TRIBUNE
Jean-Pierre Raffarin au JDD : « Relégitimons la démocratie »
29 avril 2022 JDD Jean-Pierre Raffarin, ancien Premier ministre, président de Leaders pour la paix
L’ancien Premier ministre Jean-Pierre Raffarin appelle à la revitalisation de la démocratie contre la violence et les « facétieux » qui « donnent de la voix ».
« Notre démocratie est malade. Les pathologies sont multiples : abstention, procès en illégitimité, faiblesse du Parlement, violences… Dans ce mal-être national, ça arrange tout le monde de faire de Macron le coupable. C’était le programme commun des onze autres candidats à la présidentielle. Il ne s’agit pas ici de nier les responsabilités du Président dans la perception de son action. L’omniprésence conduit à l’omni-accusation. Nous savons que le « premier de la classe » est souvent une bonne cible.
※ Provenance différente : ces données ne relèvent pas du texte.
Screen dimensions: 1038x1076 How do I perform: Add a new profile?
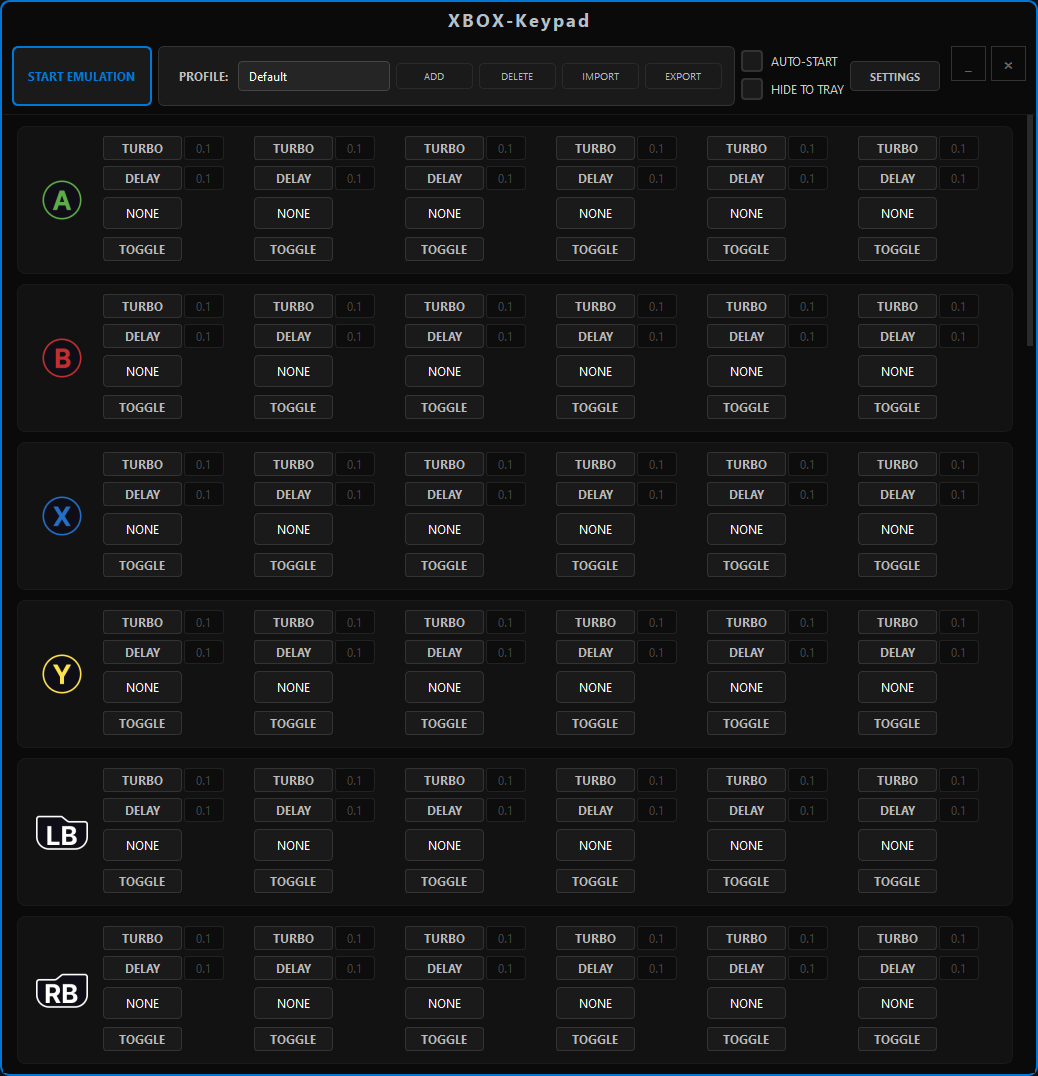(434, 75)
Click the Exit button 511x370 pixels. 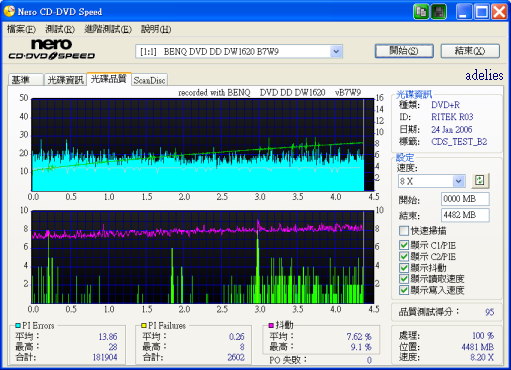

Cependant les limites du raisonnable sont franchies quand l’éthique de responsabilité cède la place au complotisme, quand la rue veut combattre l’urne.
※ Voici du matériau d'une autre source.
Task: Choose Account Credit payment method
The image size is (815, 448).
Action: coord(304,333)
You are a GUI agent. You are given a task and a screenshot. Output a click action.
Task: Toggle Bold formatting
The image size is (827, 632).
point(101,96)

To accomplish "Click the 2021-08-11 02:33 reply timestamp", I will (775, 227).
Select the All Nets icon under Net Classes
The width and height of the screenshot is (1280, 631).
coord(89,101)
Les grands sujets attendus dans cette campagne ont été effacés par la personnalisation de l’enjeu ; la lutte contre le chômage a même disparu des programmes. Le but de guerre n’était pas de proposer le meilleur projet mais d’être le challenger du Président.
Face à cette pression, Emmanuel Macron fut un bon stratège. Il n’est pas tombé dans le piège du débat « seul contre tous ». Il a pu accélérer pour le second tour, ce qui lui a permis de passer d’un pronostic de 51 % le soir du premier tour à un score final de 58,5 %. Un résultat supérieur à ce que les Français attendaient. De cette victoire, les démocrates doivent prendre acte. Cela ne les empêche pas de réfléchir.
Les Républicains s’interrogent-ils sur leur responsabilité ? Que pensent-ils de leurs primaires qui en 2017 les ont décapités, mettant hors course un ancien Président et deux anciens Premiers ministres, puis en 2022, en désignant leur candidate Valérie Pécresse, ont simultanément créé son problème, Éric Ciotti ? Les socialistes s’interrogent-ils sur leur effondrement à l’issue de leur dernier mandat présidentiel ? Les écologistes réfléchissent-ils à leur inaptitude à incarner le combat pour la planétisation des consciences ? Marine Le Pen, elle, s’interroge sans doute sur la hiérarchie qu’a installée chacun de ses débats avec Emmanuel Macron.
La vérité est que le nombre de démocrates diminue dans notre pays
Cette incapacité de la politique française à mesurer les responsabilités dans l’affaiblissement de notre démocratie ne concerne pas que les candidats à la présidentielle. Les exécutifs territoriaux ne se sentent pas vraiment responsables de l’abstention aux élections locales. Les chaînes d’information ou les réseaux sociaux réfléchissent-ils à leur influence sur notre démocratie ?
Puisque chacun dénonce l’affaiblissement de la démocratie en s’en désignant innocent, alors la pensée conventionnelle devient la mise en cause de la légitimité du vainqueur.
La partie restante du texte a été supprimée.